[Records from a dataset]
□ □ □ □

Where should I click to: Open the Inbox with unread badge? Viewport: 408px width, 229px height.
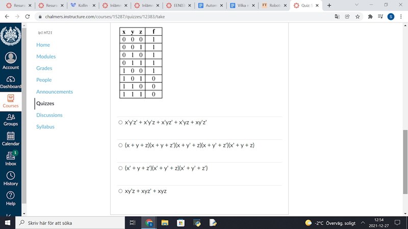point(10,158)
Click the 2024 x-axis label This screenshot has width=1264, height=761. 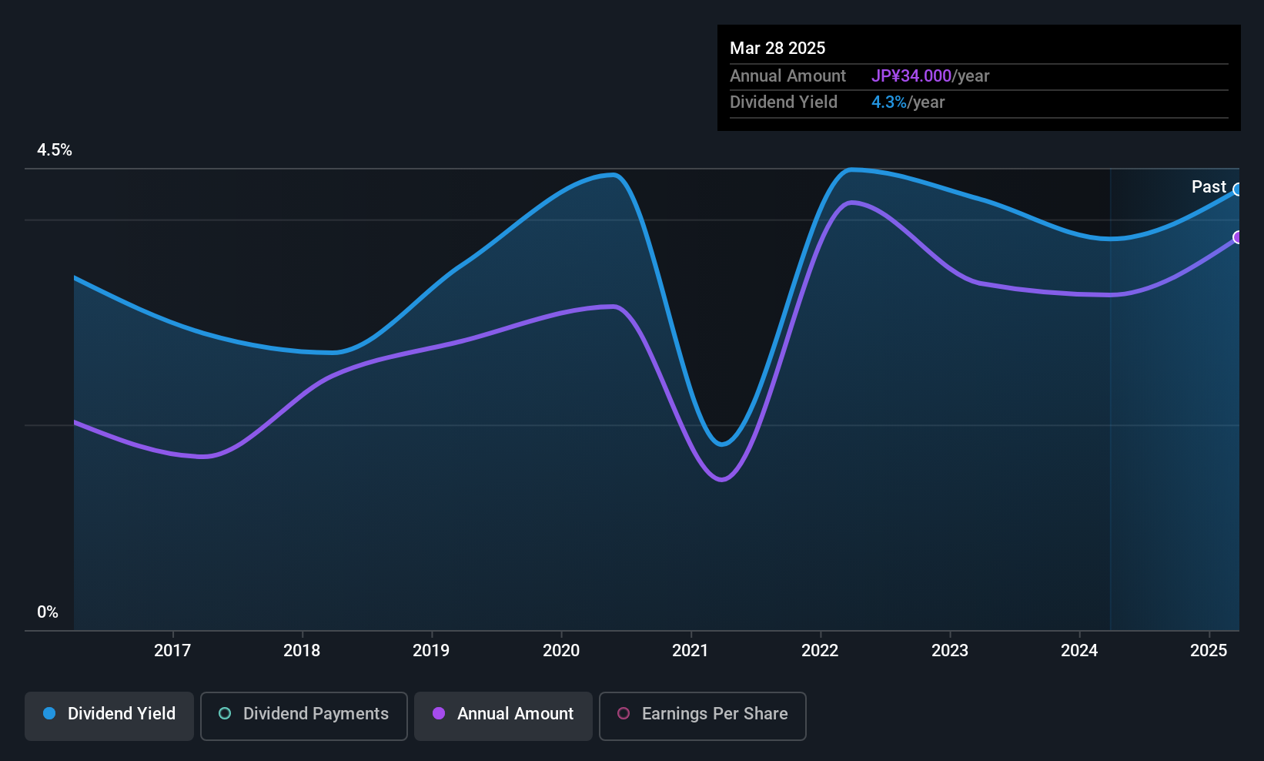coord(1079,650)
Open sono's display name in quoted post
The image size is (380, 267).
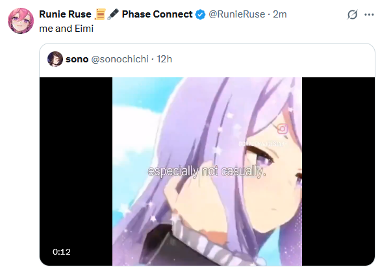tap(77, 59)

□ □ □ □

ACTION ITEM → Your copy should run from the line that has "Open sono's display name in quoted post" through the last line above, exactly, with both ends in and pictures out.

SOLUTION TO THIS EXERCISE →
Open sono's display name in quoted post
The image size is (380, 267).
tap(77, 59)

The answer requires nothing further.